French President Emmanuel Macron on January 10 defended his record on security, three months ahead of a presidential election in which the right-wing opposition has made public safety a key issue to tackle the incumbent.
Macron said some 10,000 police and other security jobs had been created since he took power in 2017 as part of his government’s efforts to step up the fight against illegal immigration, extremism and the drug trade.
He said his government was planning to raise France’s security budget by €5 billion ($17 billion) over the next five years, and promote on-the-spot fines for offences punishable by under one year in prison instead of jail time to simplify court proceedings.

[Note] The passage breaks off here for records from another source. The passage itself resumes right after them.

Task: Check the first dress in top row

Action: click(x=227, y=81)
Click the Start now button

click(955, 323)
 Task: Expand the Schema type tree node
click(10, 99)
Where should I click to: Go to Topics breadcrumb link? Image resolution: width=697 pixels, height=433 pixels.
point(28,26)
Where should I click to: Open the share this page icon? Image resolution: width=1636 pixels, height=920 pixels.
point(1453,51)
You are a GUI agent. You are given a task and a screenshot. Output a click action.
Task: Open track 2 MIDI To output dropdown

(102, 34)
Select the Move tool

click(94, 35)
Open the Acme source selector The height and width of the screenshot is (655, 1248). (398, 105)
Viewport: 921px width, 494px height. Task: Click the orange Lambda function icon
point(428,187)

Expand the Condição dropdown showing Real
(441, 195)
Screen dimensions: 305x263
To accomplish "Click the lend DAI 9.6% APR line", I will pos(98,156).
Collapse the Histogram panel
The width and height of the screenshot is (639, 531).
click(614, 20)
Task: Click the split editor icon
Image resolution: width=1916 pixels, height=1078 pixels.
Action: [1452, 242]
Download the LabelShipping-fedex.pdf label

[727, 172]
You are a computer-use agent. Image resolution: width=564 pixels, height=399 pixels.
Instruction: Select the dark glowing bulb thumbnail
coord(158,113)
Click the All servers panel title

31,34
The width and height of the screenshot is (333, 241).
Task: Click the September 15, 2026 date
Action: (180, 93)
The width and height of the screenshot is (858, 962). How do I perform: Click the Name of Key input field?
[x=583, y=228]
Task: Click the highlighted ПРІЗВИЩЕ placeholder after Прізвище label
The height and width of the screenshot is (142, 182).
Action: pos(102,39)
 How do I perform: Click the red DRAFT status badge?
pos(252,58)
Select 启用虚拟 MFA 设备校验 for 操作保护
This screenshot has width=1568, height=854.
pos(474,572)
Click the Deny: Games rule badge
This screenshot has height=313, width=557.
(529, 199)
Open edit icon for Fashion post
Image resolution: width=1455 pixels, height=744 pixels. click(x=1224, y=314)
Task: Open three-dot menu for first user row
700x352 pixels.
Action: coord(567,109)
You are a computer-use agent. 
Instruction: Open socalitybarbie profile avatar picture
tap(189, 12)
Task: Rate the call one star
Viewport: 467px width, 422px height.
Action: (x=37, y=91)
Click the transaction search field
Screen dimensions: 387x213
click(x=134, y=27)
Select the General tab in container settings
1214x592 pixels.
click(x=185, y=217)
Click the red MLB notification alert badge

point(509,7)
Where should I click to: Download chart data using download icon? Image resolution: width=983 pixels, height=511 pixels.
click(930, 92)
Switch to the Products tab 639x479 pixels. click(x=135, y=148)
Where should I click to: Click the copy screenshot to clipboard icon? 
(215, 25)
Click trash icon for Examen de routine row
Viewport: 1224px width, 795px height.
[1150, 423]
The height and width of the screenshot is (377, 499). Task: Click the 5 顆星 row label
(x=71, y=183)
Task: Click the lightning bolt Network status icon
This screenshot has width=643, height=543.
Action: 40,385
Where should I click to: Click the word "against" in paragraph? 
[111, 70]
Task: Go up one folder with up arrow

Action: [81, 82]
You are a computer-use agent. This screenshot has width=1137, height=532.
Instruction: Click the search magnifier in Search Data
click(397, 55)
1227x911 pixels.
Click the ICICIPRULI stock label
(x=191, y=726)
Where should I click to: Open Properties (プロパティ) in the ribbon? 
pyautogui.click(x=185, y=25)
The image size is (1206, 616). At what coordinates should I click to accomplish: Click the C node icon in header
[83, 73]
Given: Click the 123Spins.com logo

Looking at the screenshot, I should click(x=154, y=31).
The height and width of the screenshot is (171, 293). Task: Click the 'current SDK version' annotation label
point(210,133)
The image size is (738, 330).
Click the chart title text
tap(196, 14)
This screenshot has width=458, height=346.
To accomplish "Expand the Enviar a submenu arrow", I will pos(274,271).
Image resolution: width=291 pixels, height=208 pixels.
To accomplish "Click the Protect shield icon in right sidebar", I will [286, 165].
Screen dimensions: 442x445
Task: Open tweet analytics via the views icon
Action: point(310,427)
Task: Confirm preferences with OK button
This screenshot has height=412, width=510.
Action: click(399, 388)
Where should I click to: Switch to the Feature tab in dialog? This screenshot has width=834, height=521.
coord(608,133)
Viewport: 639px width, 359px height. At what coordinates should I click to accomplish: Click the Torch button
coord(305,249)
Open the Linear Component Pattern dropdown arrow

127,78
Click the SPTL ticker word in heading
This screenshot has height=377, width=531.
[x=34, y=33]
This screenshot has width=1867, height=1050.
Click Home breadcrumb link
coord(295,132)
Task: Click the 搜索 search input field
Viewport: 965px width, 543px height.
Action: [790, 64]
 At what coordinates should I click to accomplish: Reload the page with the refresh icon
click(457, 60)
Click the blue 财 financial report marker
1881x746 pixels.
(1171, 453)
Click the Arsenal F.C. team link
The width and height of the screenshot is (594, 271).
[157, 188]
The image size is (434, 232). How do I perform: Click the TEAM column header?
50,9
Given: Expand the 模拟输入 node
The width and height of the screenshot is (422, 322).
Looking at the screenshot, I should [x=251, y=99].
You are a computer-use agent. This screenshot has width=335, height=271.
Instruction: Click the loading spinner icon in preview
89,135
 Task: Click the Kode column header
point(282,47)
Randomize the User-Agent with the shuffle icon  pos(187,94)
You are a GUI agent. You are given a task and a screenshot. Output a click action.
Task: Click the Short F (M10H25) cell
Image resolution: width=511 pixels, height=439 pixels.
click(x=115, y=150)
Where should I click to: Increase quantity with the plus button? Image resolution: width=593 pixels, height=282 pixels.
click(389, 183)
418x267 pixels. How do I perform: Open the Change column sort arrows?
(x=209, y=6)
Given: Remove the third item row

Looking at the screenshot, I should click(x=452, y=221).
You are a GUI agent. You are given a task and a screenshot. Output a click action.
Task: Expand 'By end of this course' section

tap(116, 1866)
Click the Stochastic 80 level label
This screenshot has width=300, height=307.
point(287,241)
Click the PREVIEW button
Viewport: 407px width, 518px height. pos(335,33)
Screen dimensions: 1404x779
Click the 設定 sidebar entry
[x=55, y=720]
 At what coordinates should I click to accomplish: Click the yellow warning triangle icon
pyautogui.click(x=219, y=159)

“These past few years we have reinvested in our security just like we promised we would,” Macron told an audience in Nice, the French riviera city that was the scene of a jihadist attack in 2016.
“Everybody has a right to a quiet life and we will never give in when confronted with a lack of civic behaviour,” he said. “But of course that requires the necessary means, behaviour” Macron added.
“It’s our job and our calling to tirelessly improve things,” Macron said.
The president has not declared officially that he will seek a second term in the two-round election to be held in April.
But assuming that he will, conservative declared candidates are attacking him for alleged softness on crime, including right-wing hopeful Valerie Pecresse who is credited in polls with the best chance of beating Macron in any election runoff.
Last week, Pecresse said she would “clean out” crime-ridden French neighbourhoods “with a power hose”, employing a term infamously used by former right-wing president Nicolas Sarkozy, adding that she would also “track down the gangs” if elected.
Macron’s measures flagged on January 10 also include plans for an additional 3,000 police officers deployed in the streets, a tripling of the maximum fine for street harassment to €300, higher numbers of investigators probing domestic violence and a doubling of the number of agents patrolling public transport.
Pecresse’s fellow right-winger Eric Ciotti, a member of Parliament for Nice and its surroundings, declined to meet with Macron, accusing him of using public money to finance an electioneering appearance.
Ciotti has called Macron’s legacy a “French Clockwork Orange”, a reference to a British novel and 1971 dystopian film about extreme violence of youth gangs.
Eric Zemmour, a far-right presidential candidate who is struggling to assemble the endorsements needed to stand, said Macron’s policies show he wants “a big fat powerless government in a country in constant conflict”.